Ce que montre un bilan lipidique

Un bilan lipidique standard mesure le cholestérol total, le LDL, le HDL et les triglycérides, généralement à jeun. Le cardiologue interprète ces chiffres en tenant compte de votre profil de risque global : âge, tension artérielle, tabac, diabète, antécédents familiaux, poids. Un LDL identique n'a pas le même poids chez une personne de 30 ans sans autre facteur de risque et chez une personne de 60 ans hypertendue et diabétique — c'est pour cela qu'il n'existe pas un seuil universel valable pour tout le monde, mais un objectif personnalisé, plus ou moins strict selon votre risque global.

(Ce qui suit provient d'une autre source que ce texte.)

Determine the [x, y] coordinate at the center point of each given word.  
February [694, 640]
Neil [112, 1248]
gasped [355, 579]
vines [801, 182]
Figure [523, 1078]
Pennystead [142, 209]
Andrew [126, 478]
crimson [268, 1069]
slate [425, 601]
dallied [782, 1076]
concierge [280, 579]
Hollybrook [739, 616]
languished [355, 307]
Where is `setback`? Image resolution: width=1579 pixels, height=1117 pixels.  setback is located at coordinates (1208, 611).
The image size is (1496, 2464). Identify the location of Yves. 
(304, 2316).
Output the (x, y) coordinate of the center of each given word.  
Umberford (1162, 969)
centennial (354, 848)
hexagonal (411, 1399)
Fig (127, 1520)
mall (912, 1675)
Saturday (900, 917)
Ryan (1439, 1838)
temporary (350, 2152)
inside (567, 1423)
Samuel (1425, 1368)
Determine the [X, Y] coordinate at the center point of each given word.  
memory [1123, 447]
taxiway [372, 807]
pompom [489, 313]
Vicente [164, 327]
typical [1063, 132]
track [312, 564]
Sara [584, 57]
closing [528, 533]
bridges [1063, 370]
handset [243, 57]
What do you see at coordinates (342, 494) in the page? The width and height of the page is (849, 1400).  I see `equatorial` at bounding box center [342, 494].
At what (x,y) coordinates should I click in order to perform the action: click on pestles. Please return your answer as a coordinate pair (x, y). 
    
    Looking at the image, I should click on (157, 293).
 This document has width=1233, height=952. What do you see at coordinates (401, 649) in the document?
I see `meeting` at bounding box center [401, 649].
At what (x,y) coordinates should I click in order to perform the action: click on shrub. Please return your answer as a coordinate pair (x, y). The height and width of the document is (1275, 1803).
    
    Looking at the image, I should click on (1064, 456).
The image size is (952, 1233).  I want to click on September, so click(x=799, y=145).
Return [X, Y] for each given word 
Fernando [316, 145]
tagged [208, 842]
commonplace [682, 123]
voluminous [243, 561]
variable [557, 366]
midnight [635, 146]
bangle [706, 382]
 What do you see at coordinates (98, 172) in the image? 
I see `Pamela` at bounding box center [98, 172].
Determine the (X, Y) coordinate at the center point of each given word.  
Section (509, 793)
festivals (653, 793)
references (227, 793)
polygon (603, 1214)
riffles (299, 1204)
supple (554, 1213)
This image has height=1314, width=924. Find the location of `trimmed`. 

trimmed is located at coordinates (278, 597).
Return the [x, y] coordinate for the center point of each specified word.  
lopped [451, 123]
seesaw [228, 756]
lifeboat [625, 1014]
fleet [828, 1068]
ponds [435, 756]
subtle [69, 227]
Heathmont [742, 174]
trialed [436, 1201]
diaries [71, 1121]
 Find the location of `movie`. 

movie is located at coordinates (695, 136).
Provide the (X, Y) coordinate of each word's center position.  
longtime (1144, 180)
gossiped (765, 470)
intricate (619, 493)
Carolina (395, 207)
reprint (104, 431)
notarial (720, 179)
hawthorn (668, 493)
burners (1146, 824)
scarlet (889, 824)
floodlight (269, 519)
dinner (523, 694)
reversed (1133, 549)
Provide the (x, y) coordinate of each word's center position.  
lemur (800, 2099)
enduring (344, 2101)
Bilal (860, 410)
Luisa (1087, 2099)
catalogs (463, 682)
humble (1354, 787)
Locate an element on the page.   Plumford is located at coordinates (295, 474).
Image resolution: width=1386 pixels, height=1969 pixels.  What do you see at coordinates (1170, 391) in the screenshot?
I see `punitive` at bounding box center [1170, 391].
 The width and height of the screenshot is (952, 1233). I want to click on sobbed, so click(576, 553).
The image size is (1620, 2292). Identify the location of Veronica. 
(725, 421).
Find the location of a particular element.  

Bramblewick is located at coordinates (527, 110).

Une partie du cholestérol élevé a une composante génétique — l'hypercholestérolémie familiale en est l'exemple le plus marquant — et touche des personnes minces et actives, sans lien avec leur alimentation. C'est une des raisons pour lesquelles un dépistage précoce, y compris chez des personnes qui se sentent en parfaite santé, garde tout son sens.

L'alimentation compte, mais pas comme on le croit souvent

Longtemps, le cholestérol contenu dans les aliments (œufs, fruits de mer) a été pointé du doigt en priorité. Les connaissances ont évolué : chez la plupart des gens, ce sont surtout les graisses saturées et les graisses trans — présentes en quantité importante dans les produits transformés, les fritures, certaines charcuteries et pâtisseries industrielles — qui font monter le LDL, bien plus que le cholestérol alimentaire lui-même.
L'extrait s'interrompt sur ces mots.